Sûr. C’est une grande inquiétude pour nous. Notre icône est dans le domaine public, et ce statut est important pour nous. Nous ne pouvons donc pas vraiment contrôler quand elle est utilisée comme un exercice superficiel d’autosatisfaction qui n’a pas de réelle traction politique. Mais nous essayons, avec ce site et la façon dont nous parlons ailleurs de ce travail, de mettre en avant les efforts substantiels des personnes qui ne font pas l’actualité aussi facilement qu’un nouveau symbole brillant.
Vous identifiez-vous comme handicapé ? Êtes-vous un allié ? Est-ce important ?
Nous avons toujours eu dans notre équipe des personnes qui s’identifient comme handicapées, et d’autres d’entre nous qui sont des membres de la famille immédiate ou des collègues directs de personnes qui s’identifient comme handicapées.

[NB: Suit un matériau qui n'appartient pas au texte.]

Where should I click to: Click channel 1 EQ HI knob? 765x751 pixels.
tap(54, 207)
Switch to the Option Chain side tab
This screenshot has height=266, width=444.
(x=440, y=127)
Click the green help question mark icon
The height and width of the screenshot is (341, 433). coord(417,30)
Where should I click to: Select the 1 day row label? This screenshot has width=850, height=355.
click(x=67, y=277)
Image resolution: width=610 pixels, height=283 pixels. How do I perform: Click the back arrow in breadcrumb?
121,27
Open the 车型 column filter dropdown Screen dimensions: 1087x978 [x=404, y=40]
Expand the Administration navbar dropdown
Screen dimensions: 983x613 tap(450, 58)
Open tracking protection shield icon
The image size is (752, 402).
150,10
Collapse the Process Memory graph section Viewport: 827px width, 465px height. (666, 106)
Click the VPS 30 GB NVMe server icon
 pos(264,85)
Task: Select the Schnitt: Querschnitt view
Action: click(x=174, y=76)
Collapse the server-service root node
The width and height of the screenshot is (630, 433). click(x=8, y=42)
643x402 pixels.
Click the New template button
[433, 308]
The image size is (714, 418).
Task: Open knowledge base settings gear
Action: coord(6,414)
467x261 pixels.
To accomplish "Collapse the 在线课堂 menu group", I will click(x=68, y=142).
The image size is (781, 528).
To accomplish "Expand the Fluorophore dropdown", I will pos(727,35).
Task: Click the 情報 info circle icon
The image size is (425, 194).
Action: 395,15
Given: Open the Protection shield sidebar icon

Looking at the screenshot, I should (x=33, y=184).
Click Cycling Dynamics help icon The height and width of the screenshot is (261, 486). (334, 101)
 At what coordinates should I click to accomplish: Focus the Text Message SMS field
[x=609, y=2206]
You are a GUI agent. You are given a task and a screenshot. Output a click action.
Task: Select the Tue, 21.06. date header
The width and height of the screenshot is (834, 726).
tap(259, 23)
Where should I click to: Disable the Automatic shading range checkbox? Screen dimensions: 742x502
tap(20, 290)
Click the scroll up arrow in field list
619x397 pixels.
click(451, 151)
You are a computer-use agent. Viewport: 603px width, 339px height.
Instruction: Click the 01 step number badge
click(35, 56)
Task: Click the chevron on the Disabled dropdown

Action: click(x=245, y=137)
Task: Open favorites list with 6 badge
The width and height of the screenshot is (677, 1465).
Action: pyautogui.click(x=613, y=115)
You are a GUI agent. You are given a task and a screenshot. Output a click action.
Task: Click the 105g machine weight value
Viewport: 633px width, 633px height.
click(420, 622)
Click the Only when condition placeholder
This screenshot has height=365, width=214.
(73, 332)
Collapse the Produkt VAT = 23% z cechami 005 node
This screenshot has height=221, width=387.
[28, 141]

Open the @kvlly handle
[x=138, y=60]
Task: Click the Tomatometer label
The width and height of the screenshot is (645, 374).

Il est important, bien sûr, que nous fassions ce travail et tout travail dans le domaine du handicap comme un effort « rien sur nous sans nous ». Cela dit, l’allié est également important, et ce projet doit être considéré comme un effort parmi d’autres pour établir de nouveaux liens avec de nouveaux publics qui ont considéré le handicap comme ignorable ou sans intérêt. Nous savons par expérience que nous avons besoin de conversations culturelles beaucoup, beaucoup plus larges sur le handicap pour se produire, y compris parmi les personnes dont le handicap n’a pas encore politisé la vie.
Wow, vous êtes opiniâtre. Vous voulez dire autre chose ?
Un conseiller avisé nous a dit, quelques années après le début de ce projet, que tout effort pour créer des formes d’accès nouvelles et différentes fermera nécessairement l’accès d’autres types. Nous savons qu’une icône de fauteuil roulant ne représente pas tous les types de capacité. Nous savons que notre icône est utilisée d’une manière que nous n’approuvons pas entièrement. Nous savons que la naissance de ce projet aux États-Unis conditionne notre compréhension d’une manière qui est culturellement limitée. Et nous savons que nous ne pouvons pas contrôler le traitement journalistique de cette histoire. Mais la réponse extrêmement positive que nous avons reçue de ceux d’entre vous qui nous ont contactés au cours des cinq dernières années est la preuve que vous voyez quelque chose dans ce travail que vous reconnaissez. Nous espérons que cela sera vrai pour cinq autres années et au-delà.